We are bombarded as parents from the moment of conception with experts and opinions of how to be the best parent, what we need to buy, how to act, what to attend, what to believe.  What we need to avoid, take away and manage to be the optimal parent.  Being a parent is not a race, we don’t get a badge for making it first and contrary to often portrayed, it is not a competition.

Being a good enough parent.

There is no such thing as a perfect parent, we cannot and do not need to get it right all the time.  In fact, it is well documented that as children grow, they must see that their parents don’t always get it right.  It gives them permission as children to make mistakes, essential when learning new things. 

Things to be mindful of as a new mum:

  • Everyone has an opinion, but no one truly knows your circumstances.  Choose who you respect, listen to and then check in with yourself.  Does this resonate with me?  Do I need this information?  Does it serve me, help me?  If not, let it go.  You don’t have to take on every idea, comment, or friendly advice put forward.
  • Expectations cause anxiety.  Every minute doesn’t need to be filled, the Insta life is not a real one.  A task a day, a rest day, a day out, a day in,  you don’t need to do everything, every day. 
  • Get a breath of fresh air.  Especially with regards to our mental health, being outside help can be a game changer in feeling well and capable.  To absorb some sunshine, breath, notice nature.  Sometimes the brief conversation with the server at the shop is enough to lift spirits.
  • Seek help if you feel you need it.  Using a therapist gives you the space aside from the role of mother, worker, partner, friend to understand your feelings, needs and worries.

You are normal

  • It’s normal to be tired.  Parenthood is hard work, you are allowed to feel tired, it is normal.  It is not ok however, to feel exhausted. When our reserves of energy are low, this is when low self-esteem, mental health struggle can kick in.  We tend as a community to normalise exhaustion, often worn as a badge of honour. 
  • It’s normal for it to take a little time to get used to it.  New routines take time, being realistic can help with feeling anxious.  Asking too much of ourselves can escalate mental stress and feelings of anxiety.
  • It’s normal to feel a little lonely, displaced a little.  Going on maternity leave can feel like a blessing and a curse.  We can feel that without work and the freedoms we had before that we feel a little lost.  Creating another network of a few new friends who have similar timetables, locality and circumstances as yourself can be so helpful in maintaining wellbeing. 
  • It’s normal to need some support.  Not everyone has family, partners and a team of support.  So sometimes we have to look outside the box, support groups, neighbours, local friends.
  • It’s normal that some of us need more support than others.  Everyone needs to support at some point in life.

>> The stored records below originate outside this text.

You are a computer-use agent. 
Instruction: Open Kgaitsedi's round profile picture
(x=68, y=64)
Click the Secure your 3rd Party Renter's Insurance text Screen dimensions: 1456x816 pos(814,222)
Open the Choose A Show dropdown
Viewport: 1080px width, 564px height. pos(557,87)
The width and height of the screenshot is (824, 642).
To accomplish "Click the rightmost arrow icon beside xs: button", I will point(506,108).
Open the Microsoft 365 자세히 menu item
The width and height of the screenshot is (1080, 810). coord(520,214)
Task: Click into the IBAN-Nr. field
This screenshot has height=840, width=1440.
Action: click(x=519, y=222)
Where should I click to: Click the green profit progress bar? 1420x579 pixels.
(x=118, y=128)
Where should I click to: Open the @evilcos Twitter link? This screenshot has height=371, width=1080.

  • You don’t need to do everything
  • You do need to eat, sleep, take a walk sometimes and get outside. 
  • It changes, a lot, all the time.
  • Everyone else does not know what they are doing.

What does anxiety feel like?

Anxiety feels different to each individual.  We can feel overwhelmed, a sense of mild panic brewing.  It can be felt in our chest, or throughout our bodies.  We can feel out of control, unable to make decisions, unable to relax or concentrate on tasks.  Often, we feel like we cannot be present, that we spend time forecasting the future in the hope of reducing our anxiety.

When to seek professional help

Anxiety and depression is not a black and white thing, it runs along a spectrum.  We can all feel anxious sometimes, but if it’s prolonged and intense then speaking to a professional for support can help.  You need not do this alone.

They can include:

  • feeling down and teary
  • an inability to concentrate
  • low sex drive
  • feeling worthless
  • inability to feel happiness
  • sleep problems
  • anger
  • finding it difficult to leave the house
  • overeating
  • problems bonding with your baby
  • suicidal thoughts.

The NHS has a mood screening tool that you can use to help you identify your moods.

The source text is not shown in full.